Vacancy plunges, rents move up as tech firms contribute to leases "straight out of 2006."

The entertainment office market in Los Angeles is in the midst of a big comeback after several years of stagnation. Just ask Warner Bros., which recently struck a $20 million, 11-year lease in Burbank for its television marketing division and is nearing a deal for TMZ's new Westside headquarters.

The marketing division that promotes Warners Bros. Television series will move into the new Worthe Real Estate Group-owned offices in the summer. And Warners-owned celebrity news organization TMZ is in final negotiations to sign a 10-year, $15 million lease for 36,000 square feet of space at a former post office distribution center near Marina del Rey. The deal with owners Worthe and Shorenstein Properties is expected to be finalized in March.

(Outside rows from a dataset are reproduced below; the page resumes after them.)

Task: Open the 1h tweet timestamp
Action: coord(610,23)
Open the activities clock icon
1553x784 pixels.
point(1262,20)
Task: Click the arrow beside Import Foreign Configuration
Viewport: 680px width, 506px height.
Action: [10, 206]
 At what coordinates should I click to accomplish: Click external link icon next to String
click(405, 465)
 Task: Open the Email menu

Commercial real estate experts say growth in the technology sector and a lack of new office space has driven up prices and sent vacancy rates tumbling. "It literally is like circa 2006 all over again," says Jim Jacobsen of commercial brokerage Industry Partners. "And 2006 was fantastic."

The Westside, in particular, has been booming. According to Industry Partners data, the vacancy rate for creative space in the area -- which includes Santa Monica, Culver City, Marina del Rey and Venice -- was 12.7 percent in the fourth quarter, down from 16.1 percent a year earlier. That compares favorably with the general office market in L.A. County, which had a vacancy rate of 21.3 percent in the fourth quarter (it was 19.6 percent a year earlier). Carl Muhlstein, executive vp at commercial brokerage Cushman & Wakefield, says the improvement in the West Los Angeles submarket can be attributed to growth by local companies and the success of Bay Area-based tech firms. "Los Angeles is becoming a catcher's mitt for Northern California," he says.

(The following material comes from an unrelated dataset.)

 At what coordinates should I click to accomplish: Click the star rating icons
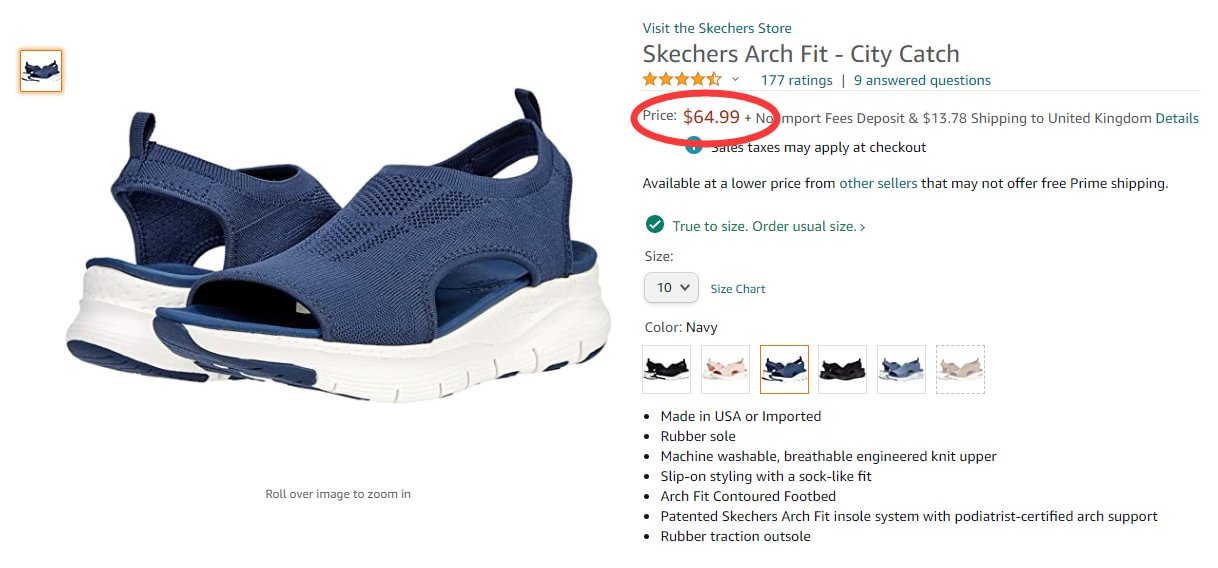pyautogui.click(x=681, y=80)
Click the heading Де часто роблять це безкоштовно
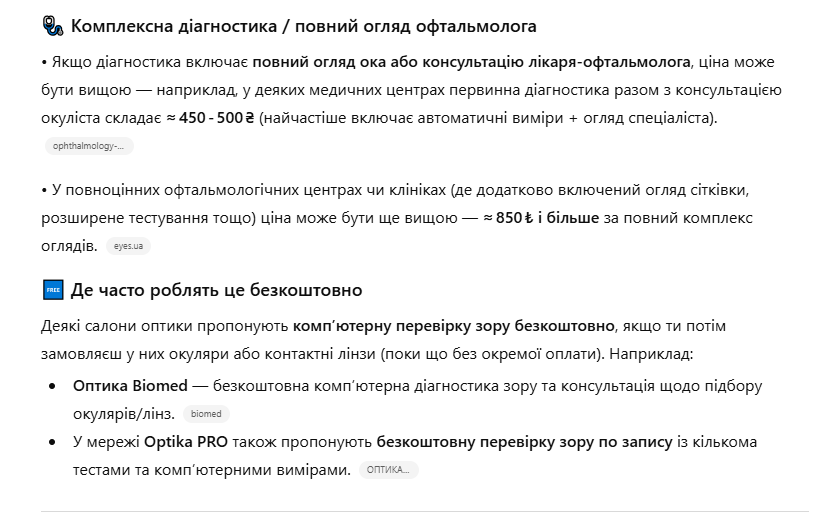 [216, 290]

On Feb. 21, YouTube closed an 11-year lease for a 41,000-square-foot office building in Playa Vista that will serve as the L.A. outpost of the site's Next Lab, a facility where YouTube partners can shoot and edit videos. And there are several high-profile entertainment, media and technology companies in the market for space, including Universal Music Group, Digital Domain Productions and Demand Media.

Despite the lower vacancy rate for creative space in West L.A., rents have remained flat. The average cost of creative space in the fourth quarter was $3.06 per square foot per month, down from $3.10 a year earlier. But Jacobsen says that in select locales such as parts of Santa Monica, rents are approaching $5 per foot. "That is just straight out of 2006," he says. "The difference is, in 2006 you didn't have a lot of demand drivers, and you had new space being created. This time there is very little new space."